Scan the material below and copy every line holding the word "click".

Data under study:
◆ ◆ ◆ ◆

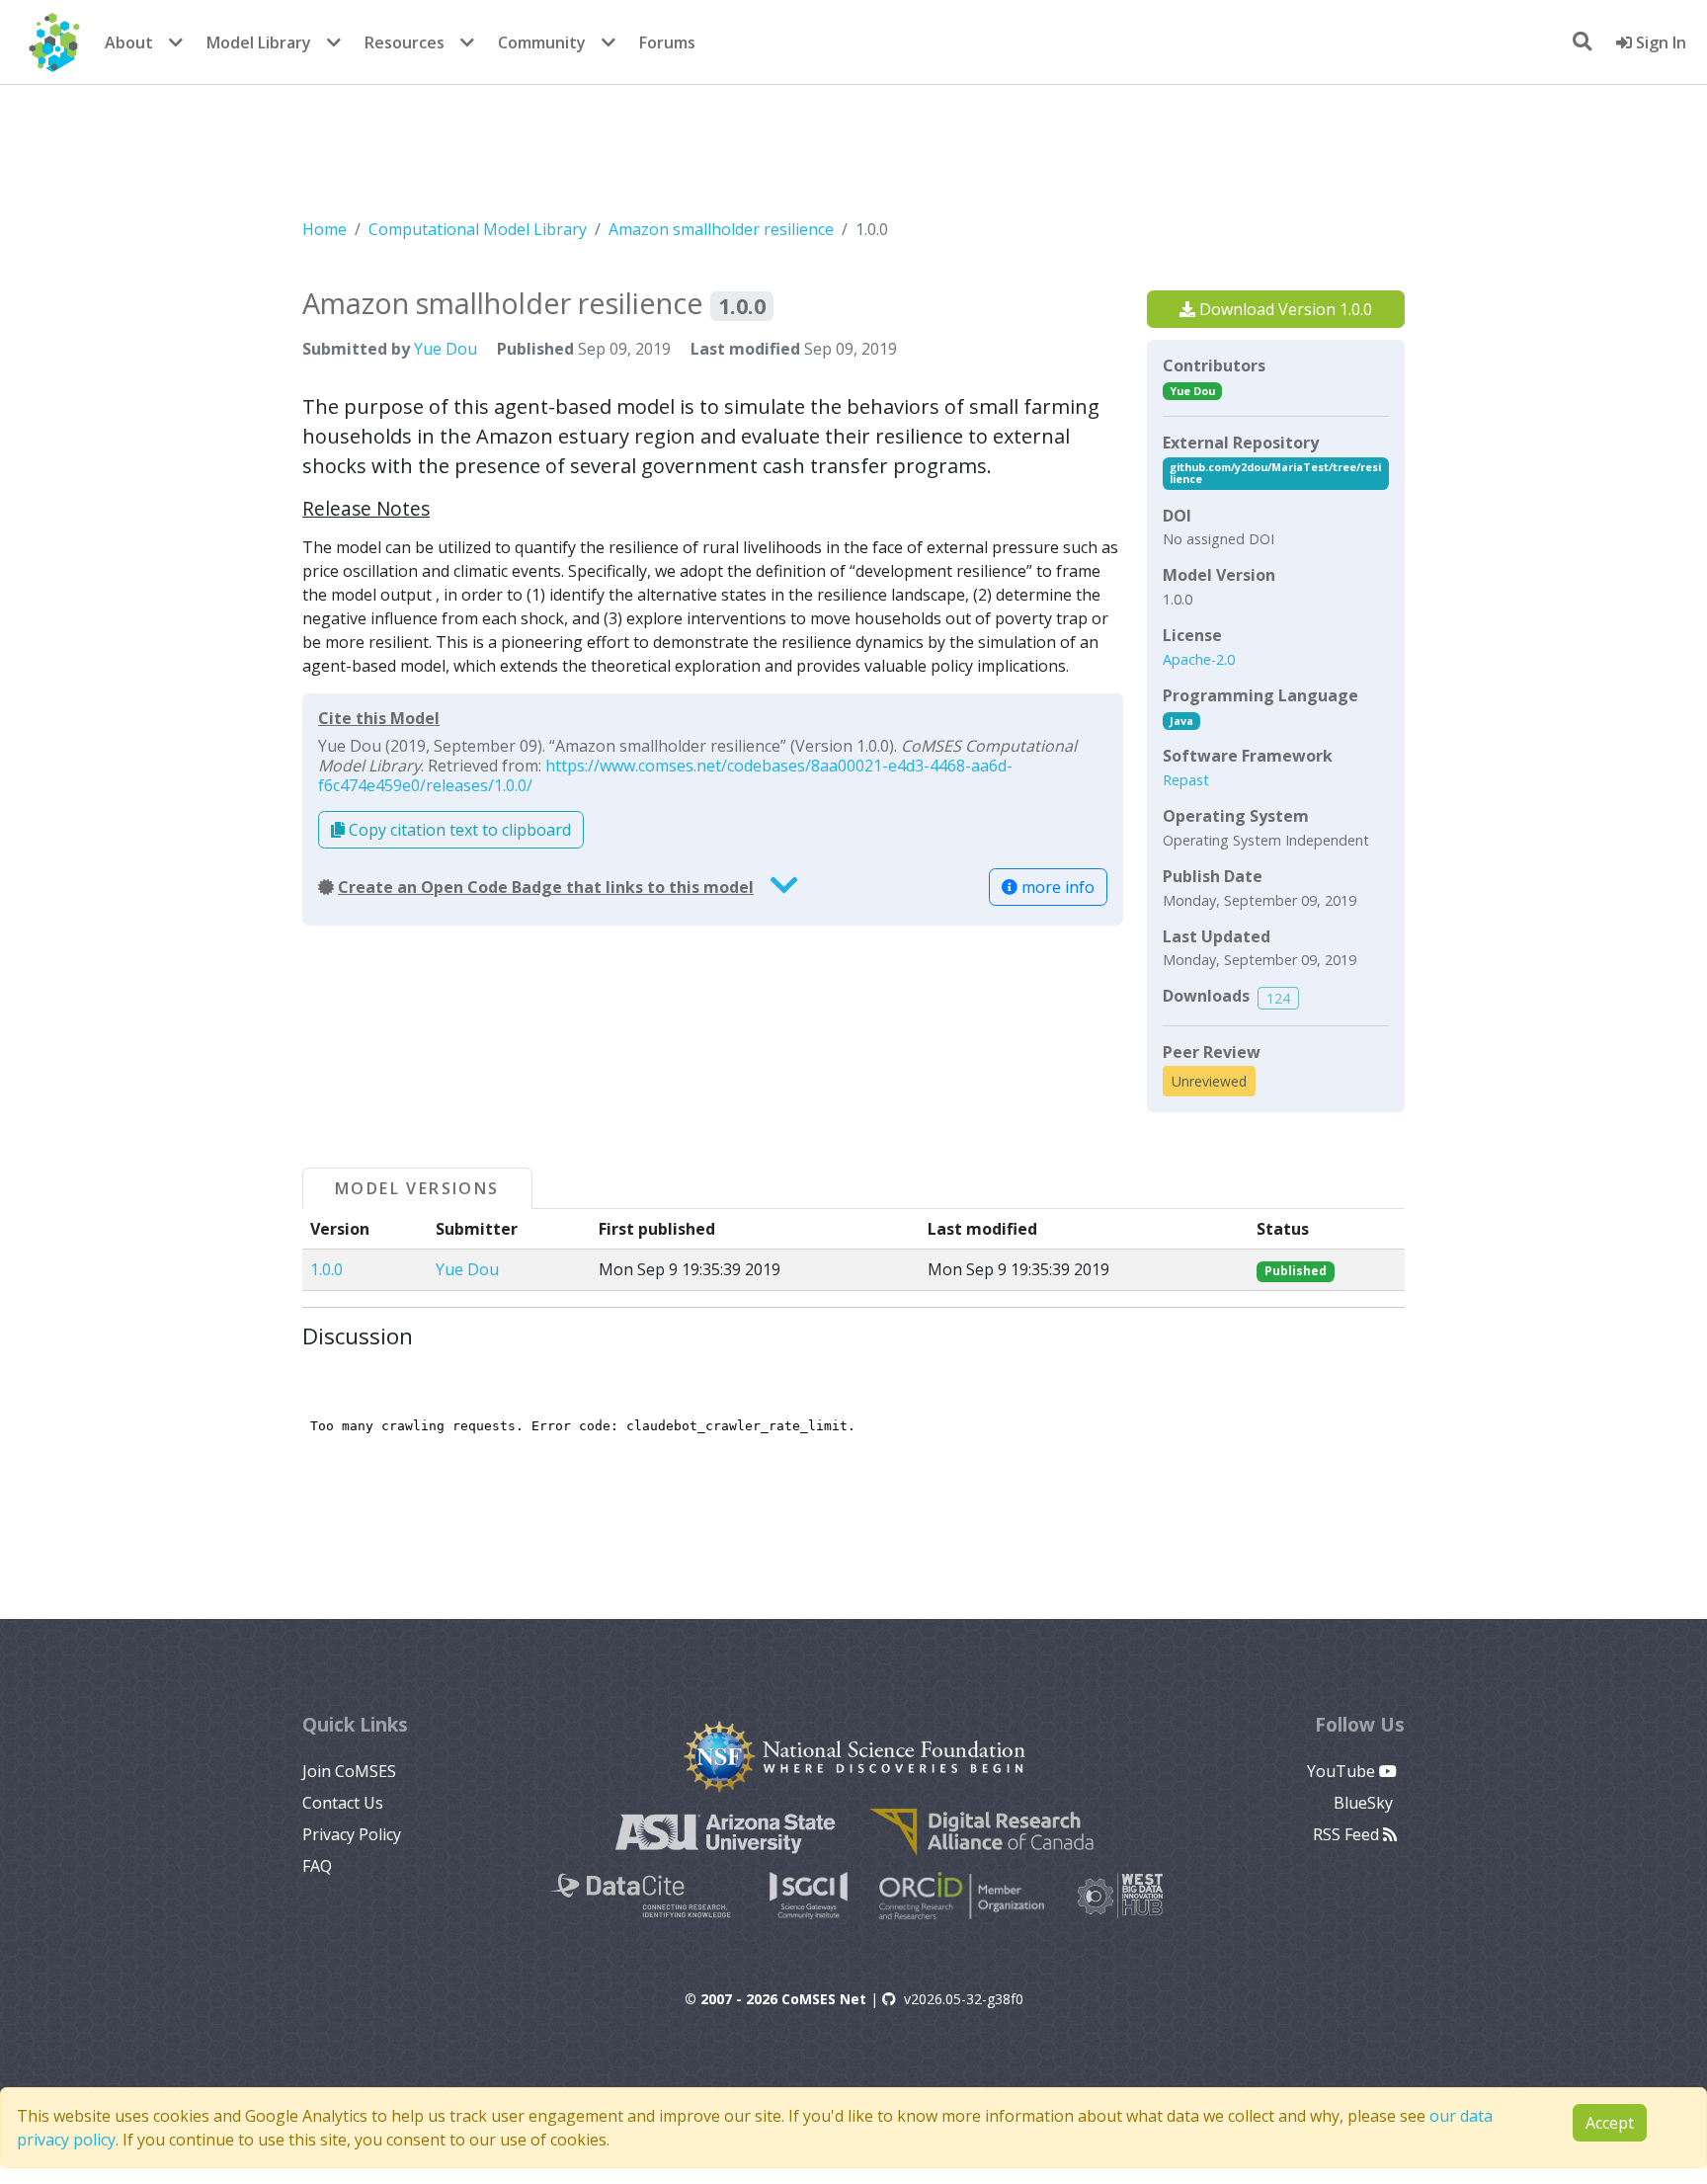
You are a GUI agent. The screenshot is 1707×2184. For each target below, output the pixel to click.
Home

◆ ◆ ◆ ◆

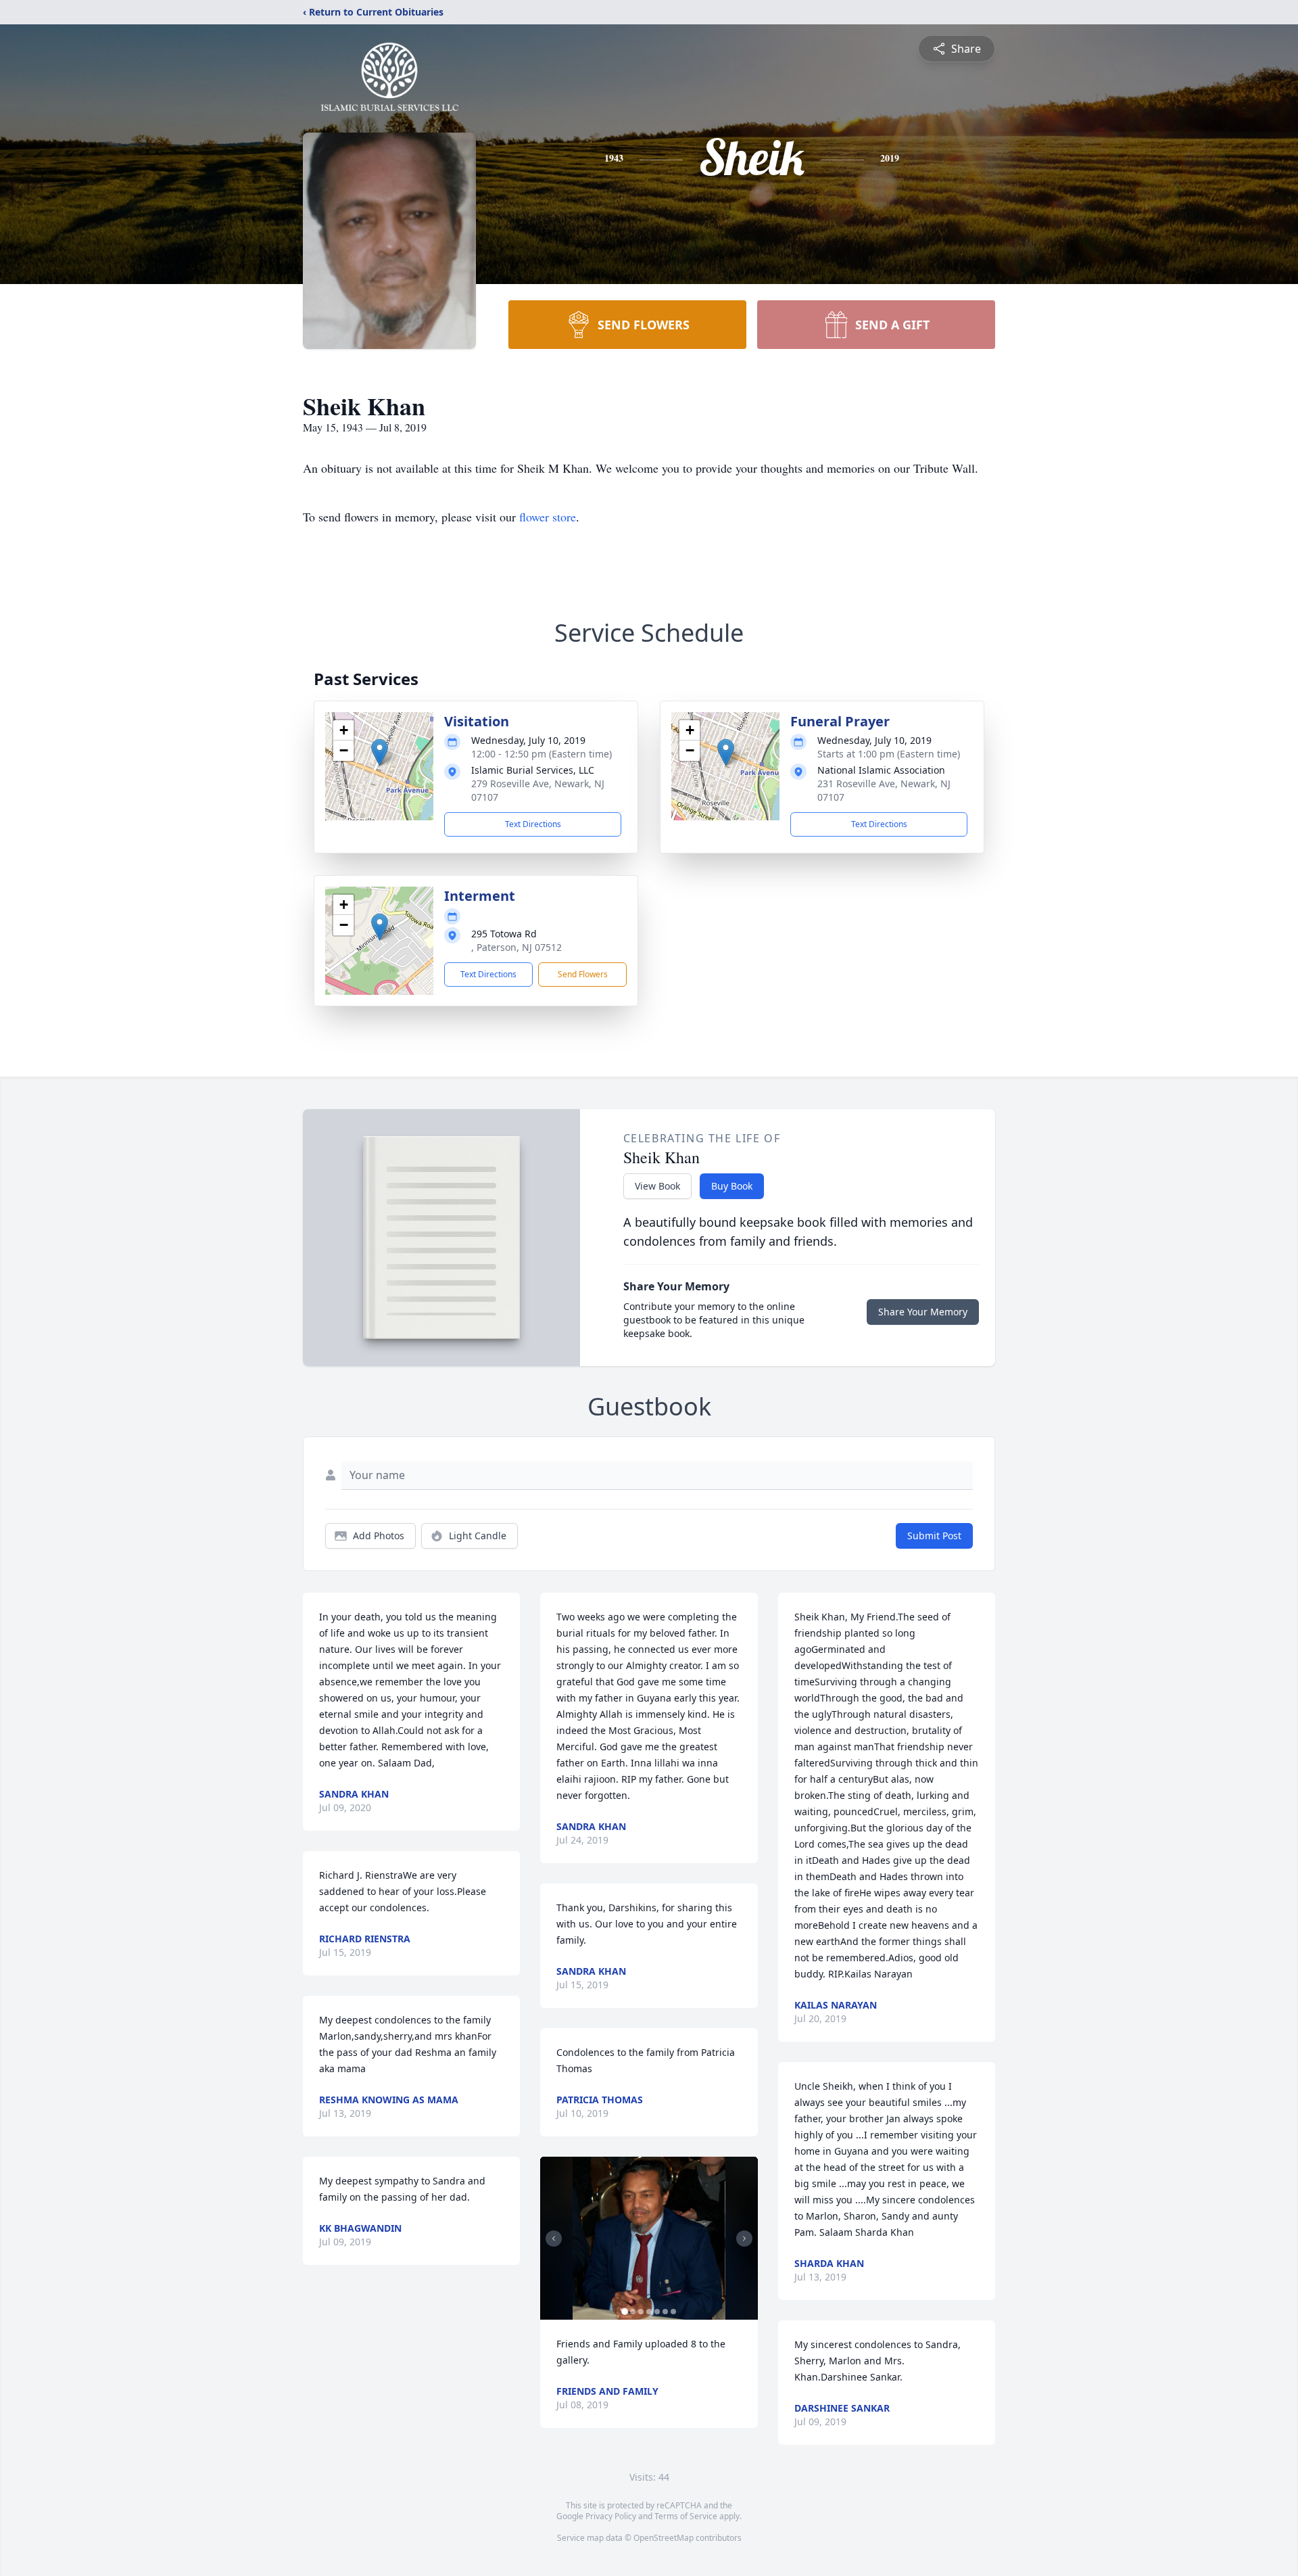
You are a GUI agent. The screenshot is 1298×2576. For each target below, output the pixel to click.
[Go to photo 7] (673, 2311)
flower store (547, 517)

◆ ◆ ◆ ◆

Exercise output:
You are a GUI agent. The screenshot is 1707×2184. For each target below, output the pixel to click.
You are a GUI agent. The screenshot is 1298×2576. For each target below, output the pixel to click.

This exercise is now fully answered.